Prompt:
Word for word, set down every line of the entries below from the line with "Given: Open the Phone" to the line with "Given: Open the 10.35.102.237 address link", including both, and no other line.
START Excerpted records
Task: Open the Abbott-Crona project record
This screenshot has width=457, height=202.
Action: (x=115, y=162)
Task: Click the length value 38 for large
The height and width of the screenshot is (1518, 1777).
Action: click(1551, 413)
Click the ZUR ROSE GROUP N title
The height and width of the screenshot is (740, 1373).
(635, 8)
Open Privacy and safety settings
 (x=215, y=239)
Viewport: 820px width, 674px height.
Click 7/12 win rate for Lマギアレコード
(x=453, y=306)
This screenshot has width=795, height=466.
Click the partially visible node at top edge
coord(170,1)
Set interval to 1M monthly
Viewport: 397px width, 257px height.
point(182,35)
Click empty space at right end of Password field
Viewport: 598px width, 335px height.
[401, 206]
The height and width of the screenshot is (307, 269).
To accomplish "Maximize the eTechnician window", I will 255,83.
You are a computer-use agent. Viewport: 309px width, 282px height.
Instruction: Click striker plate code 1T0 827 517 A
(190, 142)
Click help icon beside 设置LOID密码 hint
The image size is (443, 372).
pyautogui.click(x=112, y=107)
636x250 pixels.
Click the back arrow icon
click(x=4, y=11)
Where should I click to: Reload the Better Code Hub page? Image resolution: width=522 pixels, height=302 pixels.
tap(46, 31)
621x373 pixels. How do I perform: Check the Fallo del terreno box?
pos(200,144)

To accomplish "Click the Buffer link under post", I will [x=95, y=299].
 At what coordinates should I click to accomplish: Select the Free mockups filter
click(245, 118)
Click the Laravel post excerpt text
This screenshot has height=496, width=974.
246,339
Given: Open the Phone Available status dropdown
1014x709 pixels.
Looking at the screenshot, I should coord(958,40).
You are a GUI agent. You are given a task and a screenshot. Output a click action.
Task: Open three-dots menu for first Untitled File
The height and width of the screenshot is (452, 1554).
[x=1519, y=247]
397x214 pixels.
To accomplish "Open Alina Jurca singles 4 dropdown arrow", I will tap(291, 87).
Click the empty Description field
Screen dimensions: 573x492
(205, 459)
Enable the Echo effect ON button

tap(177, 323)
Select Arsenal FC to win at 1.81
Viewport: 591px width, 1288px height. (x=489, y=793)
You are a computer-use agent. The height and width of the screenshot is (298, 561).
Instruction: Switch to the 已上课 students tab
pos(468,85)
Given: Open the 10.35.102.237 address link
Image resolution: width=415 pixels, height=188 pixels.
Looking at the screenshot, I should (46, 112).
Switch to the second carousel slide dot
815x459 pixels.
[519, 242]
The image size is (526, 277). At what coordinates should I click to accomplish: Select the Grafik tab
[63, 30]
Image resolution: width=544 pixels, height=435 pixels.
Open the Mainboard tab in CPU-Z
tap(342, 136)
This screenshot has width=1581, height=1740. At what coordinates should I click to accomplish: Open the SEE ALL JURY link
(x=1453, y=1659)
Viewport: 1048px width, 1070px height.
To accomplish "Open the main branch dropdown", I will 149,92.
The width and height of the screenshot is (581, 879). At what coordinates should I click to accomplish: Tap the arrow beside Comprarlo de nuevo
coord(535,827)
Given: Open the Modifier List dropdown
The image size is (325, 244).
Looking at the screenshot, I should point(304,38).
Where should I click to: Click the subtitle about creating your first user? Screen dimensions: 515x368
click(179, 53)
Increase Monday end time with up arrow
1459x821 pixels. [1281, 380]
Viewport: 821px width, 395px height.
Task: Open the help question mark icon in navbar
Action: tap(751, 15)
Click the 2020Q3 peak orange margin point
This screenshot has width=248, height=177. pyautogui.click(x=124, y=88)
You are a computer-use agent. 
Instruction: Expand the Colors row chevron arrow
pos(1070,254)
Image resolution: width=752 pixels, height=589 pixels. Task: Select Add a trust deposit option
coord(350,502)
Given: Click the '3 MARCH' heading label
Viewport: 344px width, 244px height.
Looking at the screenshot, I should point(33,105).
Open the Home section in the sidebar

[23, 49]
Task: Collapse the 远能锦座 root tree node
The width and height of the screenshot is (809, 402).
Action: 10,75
END Excerpted records
Response area:
Given: Open the Phone Available status dropdown
1014x709 pixels.
Looking at the screenshot, I should coord(958,40).
You are a GUI agent. You are given a task and a screenshot. Output a click action.
Task: Open three-dots menu for first Untitled File
The height and width of the screenshot is (452, 1554).
[x=1519, y=247]
397x214 pixels.
To accomplish "Open Alina Jurca singles 4 dropdown arrow", I will tap(291, 87).
Click the empty Description field
Screen dimensions: 573x492
(205, 459)
Enable the Echo effect ON button

tap(177, 323)
Select Arsenal FC to win at 1.81
Viewport: 591px width, 1288px height. (x=489, y=793)
You are a computer-use agent. The height and width of the screenshot is (298, 561).
Instruction: Switch to the 已上课 students tab
pos(468,85)
Given: Open the 10.35.102.237 address link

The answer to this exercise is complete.